If body-checking and avoidance behaviors have been co-opted by an active eating disorder as a bunch of spiraling safety and avoidance behaviors to try to manage eating the food, then see if you cannot find an ERP practitioner to help. In the meantime remind yourself that the behaviors will not alleviate the underlying panic around eating. Only approaching and eating the food will alleviate the panic over time.

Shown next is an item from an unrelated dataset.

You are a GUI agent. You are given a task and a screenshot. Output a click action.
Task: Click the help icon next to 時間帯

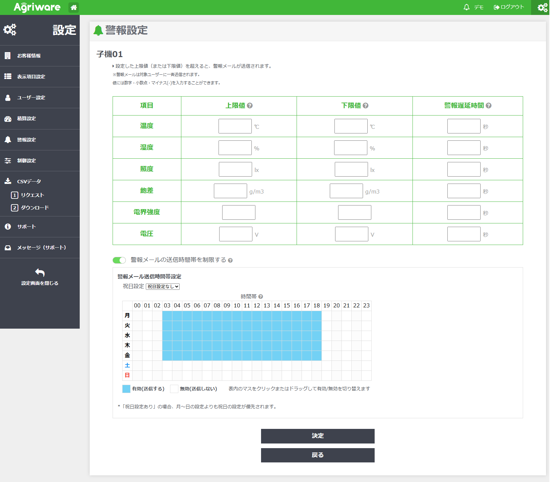pyautogui.click(x=261, y=297)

1. Mountford, Victoria, Anne Haase, and Glenn Waller. "Body checking in the eating disorders: Associations between cognitions and behaviors." International Journal of Eating Disorders 39, no. 8 (2006): 708-715.

2. Shafran, Roz, Christopher G. Fairburn, Paul Robinson, and Bryan Lask. "Body checking and its avoidance in eating disorders." International Journal of Eating Disorders 35, no. 1 (2004): 93-101.

3. Brown, Alan S. "A review of the deja vu experience." Psychological bulletin 129, no. 3 (2003): 394.

4. Nishiyama, Yuta, Shinpei Tatsumi, Shusaku Nomura, and Yukio-Pegio Gunji. "Ghost hand: My hand is not mine." (2009).

5. Steinglass, Joanna E., Robyn Sysko, Deborah Glasofer, Anne Marie Albano, H. Blair Simpson, and B. Timothy Walsh. "Rationale for the application of exposure and response prevention to the treatment of anorexia nervosa." International Journal of Eating Disorders 44, no. 2 (2011): 134-141.

6. Glasgow, Russell E., Edward Lichtenstein, and Alfred C. Marcus. "Why don't we see more translation of health promotion research to practice? Rethinking the efficacy-to-effectiveness transition." American Journal of Public Health 93, no. 8 (2003): 1261-1267.